Football in Belgium
- Season: 1949–50

= 1949–50 in Belgian football =

The 1949–50 season was the 47th season of competitive football in Belgium. RSC Anderlechtois won their 3rd Premier Division title.

The Belgium national football team withdrew from the 1950 FIFA World Cup qualification but played 8 friendly games, winning 5.

==Overview==
At the end of the season, R Stade Louvain and K Lyra were relegated to Division I, while Daring Club de Bruxelles SR (Division I A winner) and Beringen FC (Division I B winner) were promoted to the Premier Division.

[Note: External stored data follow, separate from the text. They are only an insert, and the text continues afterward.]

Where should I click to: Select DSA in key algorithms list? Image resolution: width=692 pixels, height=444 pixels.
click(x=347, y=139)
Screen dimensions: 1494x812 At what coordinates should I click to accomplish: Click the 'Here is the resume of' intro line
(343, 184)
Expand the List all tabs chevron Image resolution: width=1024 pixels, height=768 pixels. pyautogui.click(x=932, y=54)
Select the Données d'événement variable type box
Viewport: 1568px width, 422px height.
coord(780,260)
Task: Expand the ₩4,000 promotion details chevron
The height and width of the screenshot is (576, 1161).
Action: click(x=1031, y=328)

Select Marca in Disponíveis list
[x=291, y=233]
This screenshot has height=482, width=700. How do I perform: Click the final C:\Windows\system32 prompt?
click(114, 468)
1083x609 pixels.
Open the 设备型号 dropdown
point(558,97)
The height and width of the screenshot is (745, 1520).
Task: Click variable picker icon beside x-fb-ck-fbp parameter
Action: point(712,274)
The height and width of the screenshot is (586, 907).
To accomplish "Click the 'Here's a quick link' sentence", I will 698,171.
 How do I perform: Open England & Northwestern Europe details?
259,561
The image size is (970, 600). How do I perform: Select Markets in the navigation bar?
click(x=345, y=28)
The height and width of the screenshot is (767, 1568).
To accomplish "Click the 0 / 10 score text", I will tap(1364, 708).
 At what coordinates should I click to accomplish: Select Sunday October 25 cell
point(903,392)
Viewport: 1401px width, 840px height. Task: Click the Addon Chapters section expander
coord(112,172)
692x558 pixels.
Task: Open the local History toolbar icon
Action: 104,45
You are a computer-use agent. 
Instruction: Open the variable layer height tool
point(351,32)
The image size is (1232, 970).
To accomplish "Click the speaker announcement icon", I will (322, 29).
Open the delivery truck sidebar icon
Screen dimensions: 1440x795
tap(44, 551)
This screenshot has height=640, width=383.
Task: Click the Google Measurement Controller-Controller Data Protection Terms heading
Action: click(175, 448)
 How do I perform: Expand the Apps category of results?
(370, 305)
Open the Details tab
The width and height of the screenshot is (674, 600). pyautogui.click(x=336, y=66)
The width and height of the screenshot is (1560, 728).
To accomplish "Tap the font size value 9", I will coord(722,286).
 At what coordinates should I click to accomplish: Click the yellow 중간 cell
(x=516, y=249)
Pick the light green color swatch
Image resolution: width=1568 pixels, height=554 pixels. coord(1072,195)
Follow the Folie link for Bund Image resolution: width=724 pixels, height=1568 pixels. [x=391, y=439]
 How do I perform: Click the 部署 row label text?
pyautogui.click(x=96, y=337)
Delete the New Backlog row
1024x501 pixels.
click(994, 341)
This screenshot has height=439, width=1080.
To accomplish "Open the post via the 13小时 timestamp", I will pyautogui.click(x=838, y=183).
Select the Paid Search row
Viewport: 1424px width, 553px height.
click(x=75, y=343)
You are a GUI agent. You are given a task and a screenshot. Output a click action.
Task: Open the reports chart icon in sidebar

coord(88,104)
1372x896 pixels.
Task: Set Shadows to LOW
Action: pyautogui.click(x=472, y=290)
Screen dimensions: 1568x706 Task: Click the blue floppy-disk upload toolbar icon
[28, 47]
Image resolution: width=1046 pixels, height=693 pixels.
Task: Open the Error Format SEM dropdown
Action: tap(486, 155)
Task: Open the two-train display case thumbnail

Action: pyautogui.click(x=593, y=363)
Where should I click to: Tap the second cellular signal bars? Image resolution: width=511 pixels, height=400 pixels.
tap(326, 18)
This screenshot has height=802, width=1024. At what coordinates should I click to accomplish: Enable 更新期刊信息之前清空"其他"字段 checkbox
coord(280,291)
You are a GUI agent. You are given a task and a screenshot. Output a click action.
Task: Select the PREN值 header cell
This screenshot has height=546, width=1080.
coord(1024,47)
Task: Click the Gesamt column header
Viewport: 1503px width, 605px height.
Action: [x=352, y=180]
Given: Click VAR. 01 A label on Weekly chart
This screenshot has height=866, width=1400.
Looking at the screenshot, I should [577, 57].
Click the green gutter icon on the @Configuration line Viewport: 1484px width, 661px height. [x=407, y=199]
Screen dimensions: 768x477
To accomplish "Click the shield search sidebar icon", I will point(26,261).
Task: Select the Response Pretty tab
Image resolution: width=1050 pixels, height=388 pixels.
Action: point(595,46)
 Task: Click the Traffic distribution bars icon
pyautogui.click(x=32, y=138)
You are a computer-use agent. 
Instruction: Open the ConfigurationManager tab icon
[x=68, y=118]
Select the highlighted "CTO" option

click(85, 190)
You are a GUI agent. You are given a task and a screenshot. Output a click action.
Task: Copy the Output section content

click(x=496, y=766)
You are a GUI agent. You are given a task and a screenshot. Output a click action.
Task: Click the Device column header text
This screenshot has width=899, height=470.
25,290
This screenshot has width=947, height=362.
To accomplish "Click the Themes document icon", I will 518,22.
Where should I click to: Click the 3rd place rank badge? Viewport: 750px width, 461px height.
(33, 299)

Gosselies Sports, UR Namur, FC Winterslag and FC Verbroedering Geel were relegated from Division I to Promotion, to be replaced by FC Izegem, KAV Dendermonde, K Tubantia FC and Helzold FC Zolder.

==National team==
| Date | Venue | Opponents | Score* | Comp | Belgium scorers |
| October 2, 1949 | Heysel Stadium, Brussels (H) | Switzerland | 3-0 | F | Louis Verbruggen (2), Joseph Mermans |
| November 6, 1949 | Feijenoord Stadion, Rotterdam (A) | The Netherlands | 1-0 | F | Henri Govard |
| November 23, 1949 | Ninian Park, Cardiff (A) | Wales | 1-5 | F | Henri Coppens |
| March 5, 1950 | Stadio Comunale, Bologna (A) | Italy | 1-3 | F | Frédéric Chaves d'Aguilar |
| April 16, 1950 | Bosuilstadion, Antwerp (H) | The Netherlands | 2-0 | F | Joseph Mermans, Albert De Hert |
| May 10, 1950 | Heysel Stadium, Brussels (H) | Republic of Ireland | 5-1 | F | Joseph Mermans (3), Albert De Hert, Frédéric Chaves d'Aguilar |
| May 18, 1950 | Heysel Stadium, Brussels (H) | England | 1-4 | F | Joseph Mermans |
| June 4, 1950 | Heysel Stadium, Brussels (H) | France | 4-1 | F | Joseph Mermans (3), Georges Mordant |
- Belgium score given first

Key
- H = Home match
- A = Away match
- N = On neutral ground
- F = Friendly
- o.g. = own goal

==Honours==
| Competition | Winner |
| Premier Division | RSC Anderlechtois |
| Division I | Daring Club de Bruxelles SR and Beringen FC |
| Promotion | FC Izegem, KAV Dendermonde, K Tubantia FC and Helzold FC Zolder |

==Final league tables==

===Premier Division===

Top scorer: Joseph Mermans (RSC Anderlecht) with 37 goals.